The swift emergence of the High Command culture, which spawned the aforementioned dwarfs at many key-points revealed perhaps its most ugly face in the form of perpetually warring factions both in the Government and Party. One of the most high-profile victims of this culture of coteries was Dr. B.R. Ambedkar who mentions it explicitly in his resignation speech[1] on the floor of the Parliament on 10 October 1951.
The House has no opportunity to know how the Cabinet works from within, whether there is harmony or whether there is a conflict… we have our newspapers. They have their age-old bias in favour of some and against others. Their judgements are seldom based on merits…. It is now 4 years, 1 month and 26 days since I was called by the Prime Minister to accept the office of Law Minister in his Cabinet. The offer came as a great surprise to me. I was in the opposite camp and had already been condemned as unworthy of association… It is difficult to understand what is the principle underlying the distribution of Government work among Ministers which the Prime Minister follows. Is it capacity? Is it trust? Is it friendship? Is it pliability? … I have never been a party to the game of power politics inside the cabinet or the game of snatching portfolios… The same old tyranny, the same old oppression, the same old discrimination which existed before, exists now, and perhaps in a worst form… Compare the concern the Government shows over safeguarding the Muslims. The Prime Minister’s whole time and attention is devoted for the protection of the Muslims… The Cabinet has become a merely recording and registration office of decisions already arrived at by Committees… They work behind an iron curtain. Others who are not members have only to take joint responsibility without any opportunity of taking part in the shaping of policy. This is an impossible position… I have never seen a case of a Chief Whip so disloyal to the Prime Minister and a Prime Minister so loyal to a disloyal Whip… If I did not think that there could be a difference between the promises and performances of the Prime Minister the fault is certainly not mine.
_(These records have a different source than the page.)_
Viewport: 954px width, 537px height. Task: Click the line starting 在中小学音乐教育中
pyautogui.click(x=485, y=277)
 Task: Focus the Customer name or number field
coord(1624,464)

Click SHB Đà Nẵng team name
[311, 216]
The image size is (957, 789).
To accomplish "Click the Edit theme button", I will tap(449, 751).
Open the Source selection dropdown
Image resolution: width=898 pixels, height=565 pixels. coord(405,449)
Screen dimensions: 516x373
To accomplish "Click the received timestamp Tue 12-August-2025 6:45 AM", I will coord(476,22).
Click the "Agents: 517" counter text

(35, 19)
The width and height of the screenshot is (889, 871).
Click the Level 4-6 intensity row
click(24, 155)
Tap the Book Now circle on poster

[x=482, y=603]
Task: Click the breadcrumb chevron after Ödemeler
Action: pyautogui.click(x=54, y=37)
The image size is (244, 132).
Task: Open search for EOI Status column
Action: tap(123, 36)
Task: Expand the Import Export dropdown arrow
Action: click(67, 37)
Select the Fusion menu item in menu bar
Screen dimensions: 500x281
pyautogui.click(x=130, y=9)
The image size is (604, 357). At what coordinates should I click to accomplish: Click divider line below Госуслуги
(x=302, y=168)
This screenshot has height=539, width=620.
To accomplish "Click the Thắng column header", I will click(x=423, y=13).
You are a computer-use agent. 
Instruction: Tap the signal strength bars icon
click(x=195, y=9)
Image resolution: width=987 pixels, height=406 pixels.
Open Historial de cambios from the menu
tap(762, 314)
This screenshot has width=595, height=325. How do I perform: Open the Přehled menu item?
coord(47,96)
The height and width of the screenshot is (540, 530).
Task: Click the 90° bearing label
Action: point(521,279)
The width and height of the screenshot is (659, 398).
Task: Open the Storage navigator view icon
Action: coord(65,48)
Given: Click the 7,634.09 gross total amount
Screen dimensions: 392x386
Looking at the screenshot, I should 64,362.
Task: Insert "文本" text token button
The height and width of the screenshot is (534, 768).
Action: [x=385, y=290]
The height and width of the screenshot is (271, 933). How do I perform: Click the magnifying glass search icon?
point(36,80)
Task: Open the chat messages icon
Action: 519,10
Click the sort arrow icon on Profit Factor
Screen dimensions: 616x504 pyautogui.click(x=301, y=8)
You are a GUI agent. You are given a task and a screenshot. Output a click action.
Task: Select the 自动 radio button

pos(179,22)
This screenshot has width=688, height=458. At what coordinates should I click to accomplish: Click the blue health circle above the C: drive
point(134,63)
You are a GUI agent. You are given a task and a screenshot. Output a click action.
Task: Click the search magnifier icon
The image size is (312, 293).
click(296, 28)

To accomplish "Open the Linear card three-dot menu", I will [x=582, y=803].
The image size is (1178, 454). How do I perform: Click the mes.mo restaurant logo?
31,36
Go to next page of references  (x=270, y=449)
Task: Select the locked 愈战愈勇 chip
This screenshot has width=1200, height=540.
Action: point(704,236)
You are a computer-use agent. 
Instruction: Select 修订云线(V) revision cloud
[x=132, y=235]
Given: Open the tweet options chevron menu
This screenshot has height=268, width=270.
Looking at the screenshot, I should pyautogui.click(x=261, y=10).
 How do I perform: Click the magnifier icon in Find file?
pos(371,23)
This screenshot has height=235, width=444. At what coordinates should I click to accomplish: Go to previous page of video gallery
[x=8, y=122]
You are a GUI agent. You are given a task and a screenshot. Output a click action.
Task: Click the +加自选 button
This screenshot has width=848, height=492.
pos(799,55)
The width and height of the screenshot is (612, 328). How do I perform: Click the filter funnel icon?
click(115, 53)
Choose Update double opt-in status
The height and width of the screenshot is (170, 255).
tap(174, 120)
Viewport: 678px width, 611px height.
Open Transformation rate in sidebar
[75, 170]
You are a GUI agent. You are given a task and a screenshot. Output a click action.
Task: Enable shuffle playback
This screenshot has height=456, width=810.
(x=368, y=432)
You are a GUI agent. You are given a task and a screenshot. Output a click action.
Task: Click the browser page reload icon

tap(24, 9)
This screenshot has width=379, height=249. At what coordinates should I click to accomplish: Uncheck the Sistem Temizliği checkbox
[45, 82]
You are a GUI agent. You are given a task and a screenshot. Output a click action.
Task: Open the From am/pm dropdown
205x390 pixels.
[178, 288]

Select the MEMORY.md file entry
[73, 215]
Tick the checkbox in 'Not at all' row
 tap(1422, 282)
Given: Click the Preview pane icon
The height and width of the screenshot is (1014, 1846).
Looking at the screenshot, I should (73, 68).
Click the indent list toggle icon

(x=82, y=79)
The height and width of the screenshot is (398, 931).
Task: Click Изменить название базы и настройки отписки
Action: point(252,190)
The existence of coteries within the Congress was as old as the Party itself. As DVG notes, they had not shown their ugly side because freedom struggle necessitated putting up a show of unity. For example, Motilal Nehru financed and founded the Congress-Khilafat Swarajya Party with Chittaranjan Das as its President in 1922 while being a Congressman. More than a decade later, Jawaharlal Nehru became one of the most prominent supporters of the Congress Socialist Party crystallised for the explicit purpose of spreading the Communist ideology within the Congress itself. Then there was the so-called “Rightist” faction led by Sardar Patel. Small wonder that the Party after independence was essentially a party of coteries and conspiracies which obviously had national interest as a secondary objective. This is how DVG describes[2] the situation:
The present pressure-group-appeasement policy of the Congress High Command is conducive neither to the growth of sound parliamentarism nor to the establishment of harmonious and efficient ministries…A patriotic party will take care not to seek strength for itself at the cost of the health of the country.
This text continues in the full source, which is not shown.